That Defendant herself arguably may not have been obliged to notify the United States of Ruth Howard's death is of no moment. Defendant was obliged not to act in such a way as to conceal this material fact from the United States.
Further, the Court holds it is lawful to aggregate the checks pursuant to the continuing offense doctrine to satisfy the jurisdictional minimum for a felony violation. In United States v. Gill, 193 F.3d 802 (4th Cir. 1999), the Fourth Circuit upheld a felony conviction under Section 641 based on the very same conduct and it appears amounts were aggregated to meet the statutory minimum, although the issue was not specifically addressed.
Moreover, other courts that have specifically considered aggregation permit it. In United States v. Girard, 601 F.2d 69 (2nd Cir. 1979), the Court of Appeals for the Second Circuit held that the district court did not abuse its discretion in allowing four sales of Government records to be charged in a single count under Section 641 because the four sales were part of a "single continuing scheme." Girard at 72.
Similarly, in United States v. Wilson, 1997 WL 10035 (S.D.N.Y. 1997) (unpublished), which relied on Girard and involved violations of 18 U.S.C. § 186(b)(1) (illegal solicitation and receipt of payments by labor union officials), the district court observed:
Generally, the government is permitted to aggregate offenses involving discrete sums of money (even where such sums, considered to involve a distinct crime, may be the basis for a misdemeanor charge only, others a felony charge) where a series of unlawful acts, "were part of a single continuing scheme."
Wilson, at *3. See United States v. Sanderson, 966 F.2d 184 (6th Cir. 1992) (multiple conversions may be aggregated under 18 U.S.C. § 666 to reach the jurisdictional minimum of $5,000).
For the foregoing reasons, the Court concludes Defendant's offense is properly characterized as a continuing offense and therefore, it is proper to aggregate the amounts allegedly stolen to meet the statutory minimum. Despite Defendant's contrary argument, the Fourth Circuit's decision in United States v. Johnson, 612 F.2d 843 (4th Cir. 1979) does not compel a different result. In Johnson, our Court of Appeals found that when a group of conspirators filled their tanker truck with gasoline stolen from a single service station three times on the same night, the conspirators had committed three separate violations of 18 U.S.C. § 649. In rejecting Johnson's argument he should be charged for a single offense, the Court found Section 649 "permitted consecutive punishment for each distinct act of stealing when thieves commit multiple acts simultaneously as part of a single criminal enterprise." Johnson at 846 (emphasis supplied).

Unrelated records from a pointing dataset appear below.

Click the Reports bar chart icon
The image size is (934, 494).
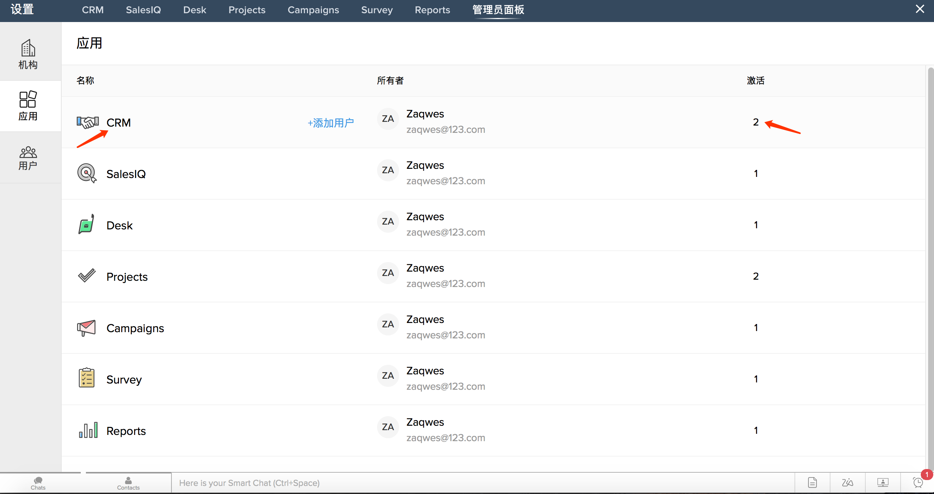coord(88,430)
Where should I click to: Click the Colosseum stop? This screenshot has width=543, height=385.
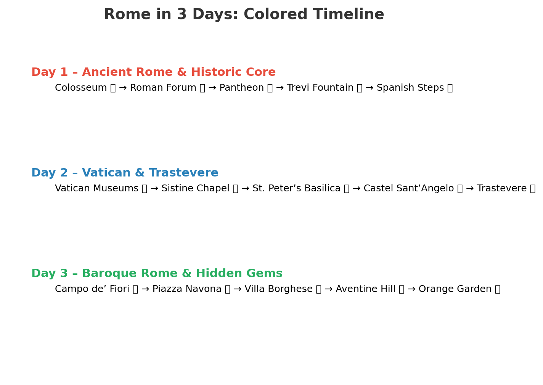tap(81, 88)
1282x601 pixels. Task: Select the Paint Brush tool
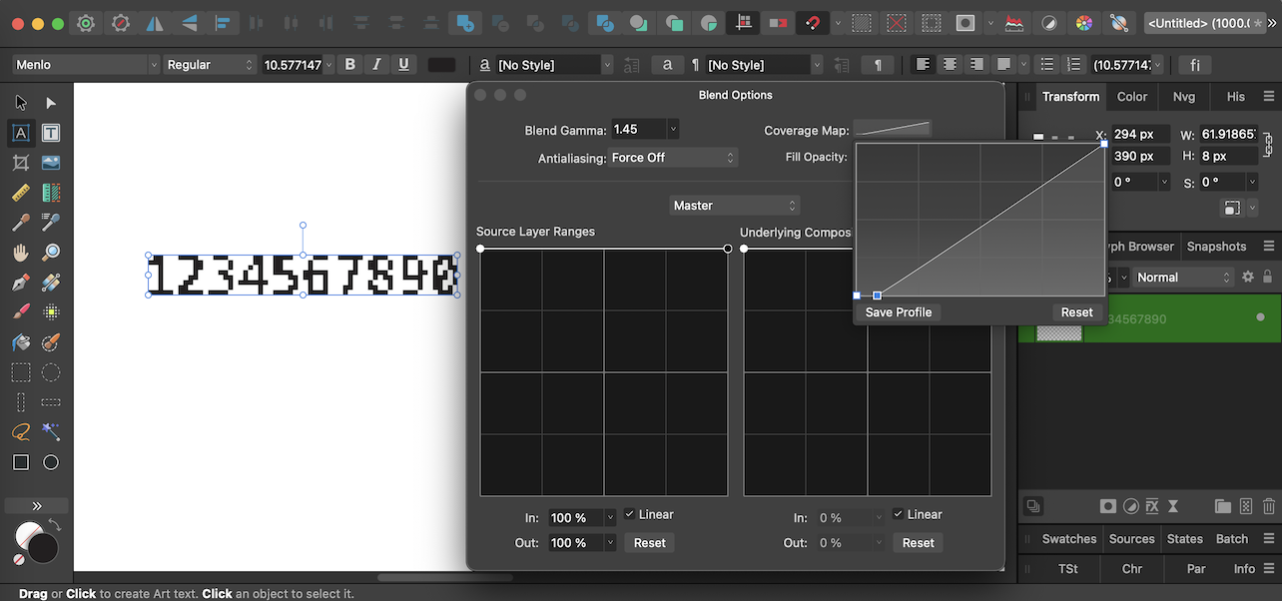tap(21, 310)
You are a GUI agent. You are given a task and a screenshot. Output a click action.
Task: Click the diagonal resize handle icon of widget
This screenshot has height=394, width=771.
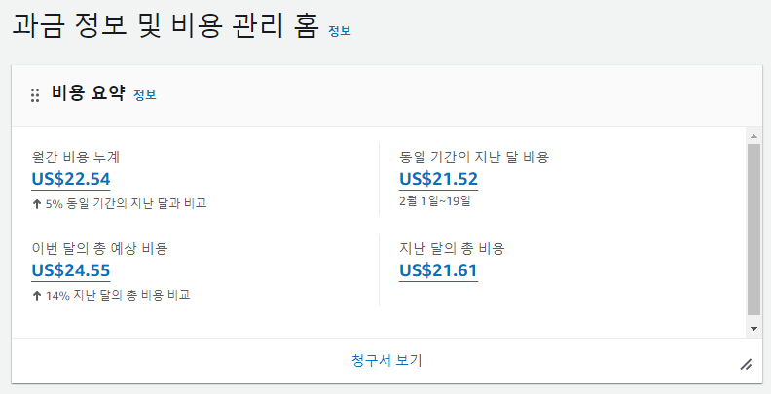746,364
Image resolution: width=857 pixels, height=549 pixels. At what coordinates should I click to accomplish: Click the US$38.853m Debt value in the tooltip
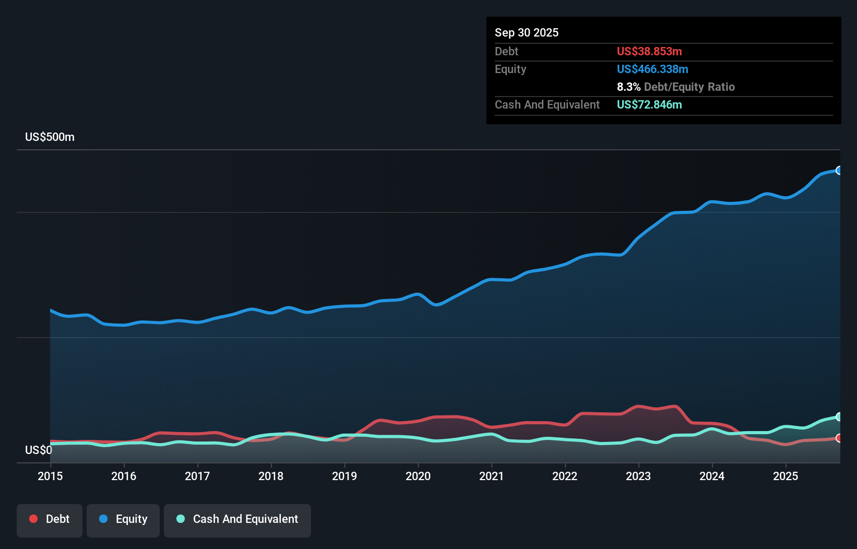[649, 51]
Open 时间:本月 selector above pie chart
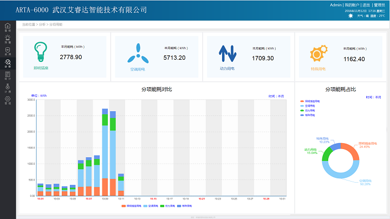The image size is (390, 219). pyautogui.click(x=373, y=97)
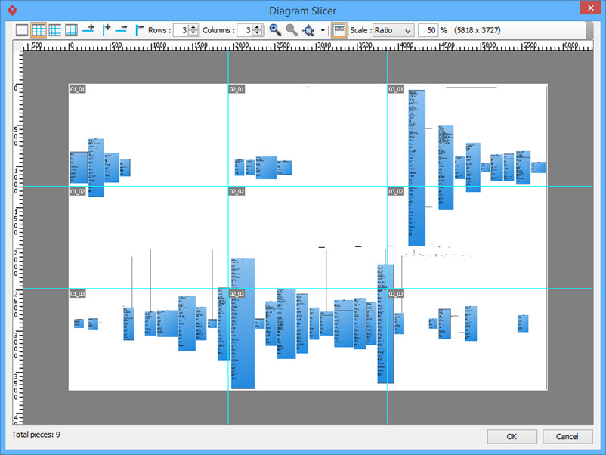
Task: Switch to slice-by-rows only mode
Action: click(54, 30)
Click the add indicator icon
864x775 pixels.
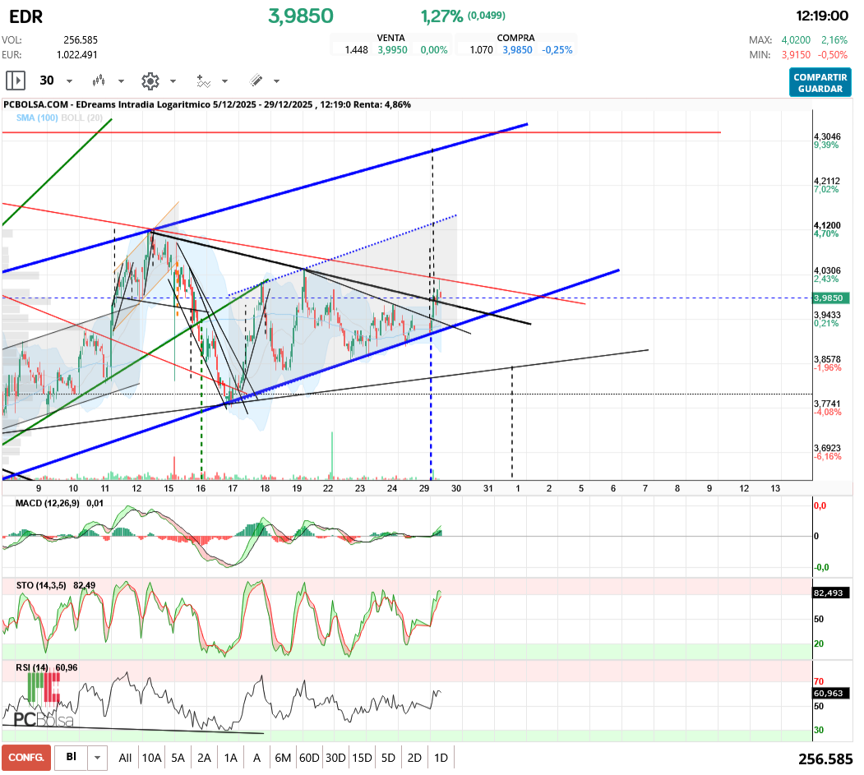click(x=204, y=80)
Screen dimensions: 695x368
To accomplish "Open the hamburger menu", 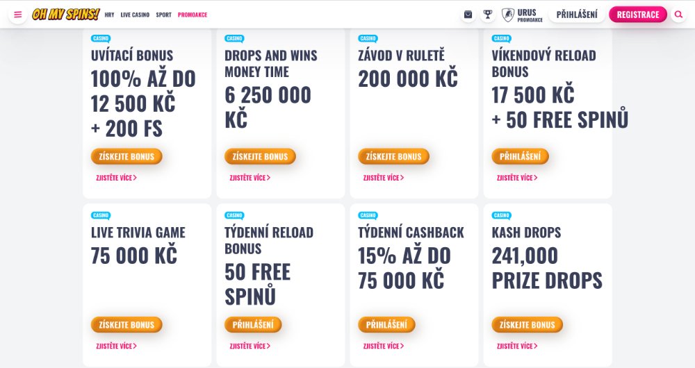I will pos(18,15).
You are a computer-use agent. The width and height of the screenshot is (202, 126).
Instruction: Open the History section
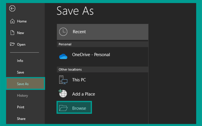pyautogui.click(x=22, y=96)
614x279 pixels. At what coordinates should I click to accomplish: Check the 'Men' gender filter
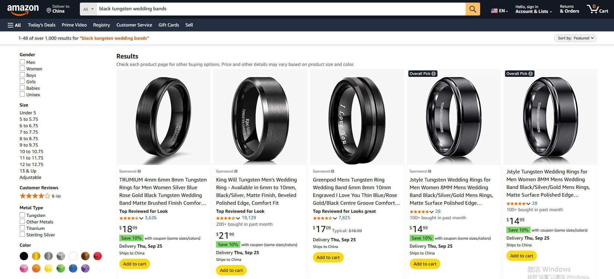[22, 62]
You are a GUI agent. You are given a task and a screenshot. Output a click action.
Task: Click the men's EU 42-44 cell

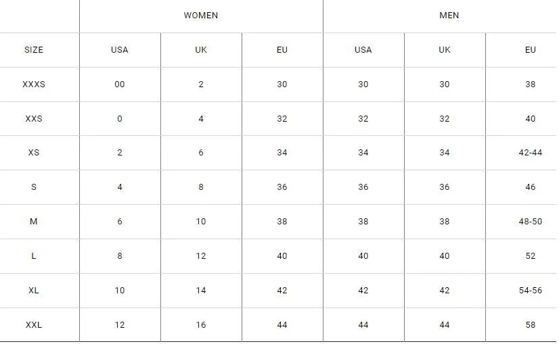tap(530, 153)
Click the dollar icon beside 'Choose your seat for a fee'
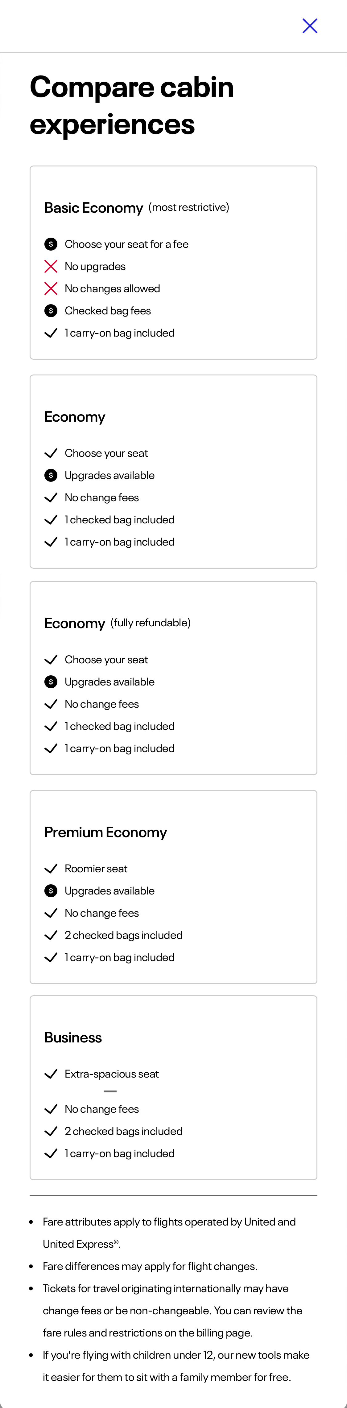347x1408 pixels. [x=51, y=244]
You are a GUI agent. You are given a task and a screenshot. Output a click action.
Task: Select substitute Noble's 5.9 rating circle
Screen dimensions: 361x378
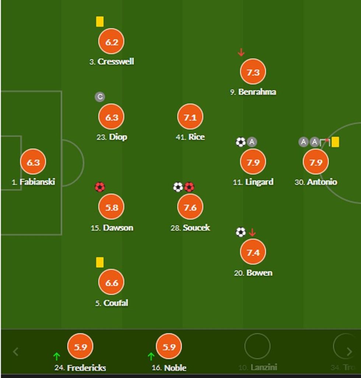click(169, 347)
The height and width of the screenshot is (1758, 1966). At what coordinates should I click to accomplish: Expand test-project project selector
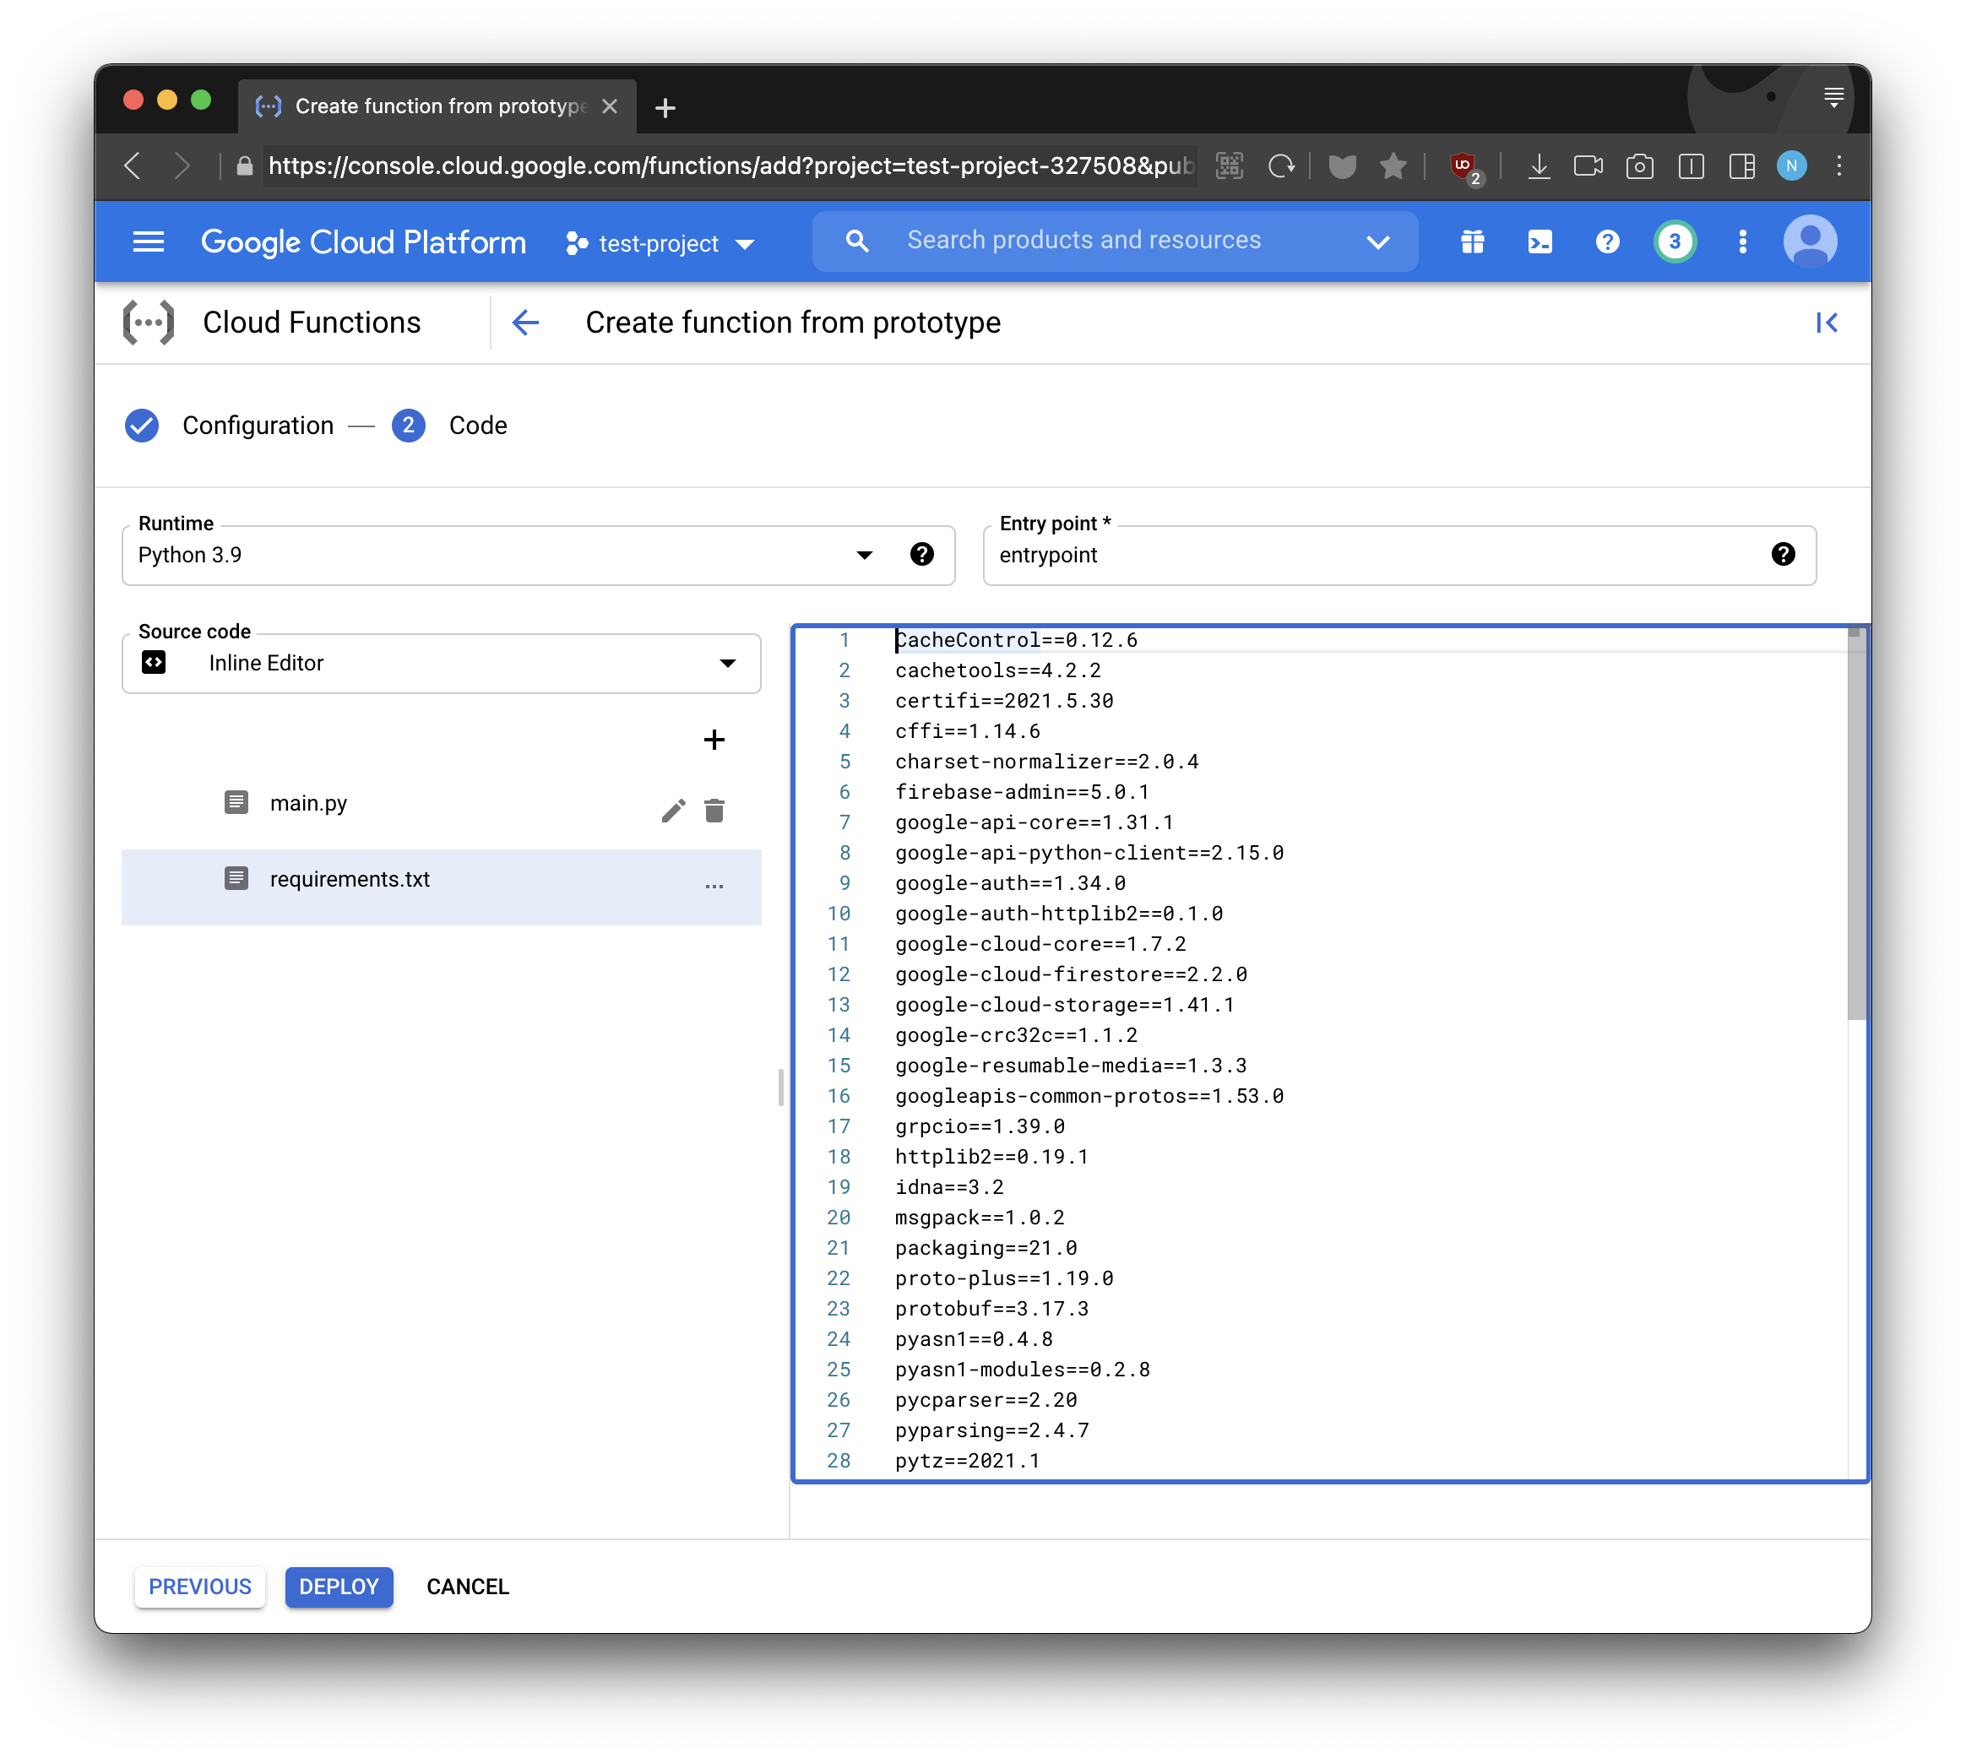(x=660, y=243)
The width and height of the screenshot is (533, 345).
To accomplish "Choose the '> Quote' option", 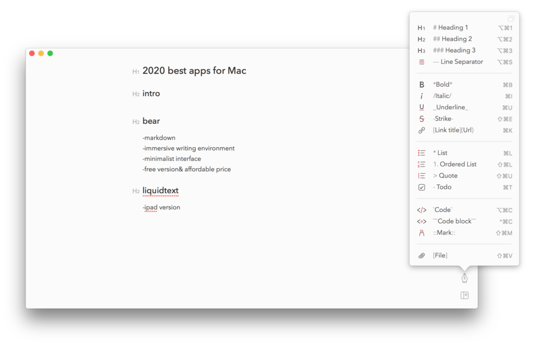I will point(445,176).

Under 18 U.S.C. § 649, anyone who "embezzles, steals, or unlawfully takes, carries away, or conceals or by fraud or deception obtains" any "good or chattels" from an interstate pipeline, tank, or storage facility is guilty of a felonious crime against the United States. Similarly, Section 641 applies to anyone who "embezzles, steals, purloins or knowingly converts to his use" any "record, voucher, money, or thing of value of the United States[.]"
Importantly, Johnson does not require multiple acts of theft be charged separately, only that "multiple prosecutions may be maintained" and "consecutive sentences could be imposed." Id. at 845-46. In no way does Johnson limit a prosecutor's discretion to charge a course of conduct violation of Section 641 under appropriate circumstances.
III. CONCLUSION
For the foregoing reasons, Defendant's motion for election and a bill of particulars is DENIED. However, the parties are ORDERED to submit proposed special interrogatories with their request for charge to insure the jury makes unanimous findings on the particular conduct charged.
The Clerk is directed to send a copy of this Memorandum Opinion and Order to counsel of record and publish the same on the Court's website at www.wvsd.uscourts.gov.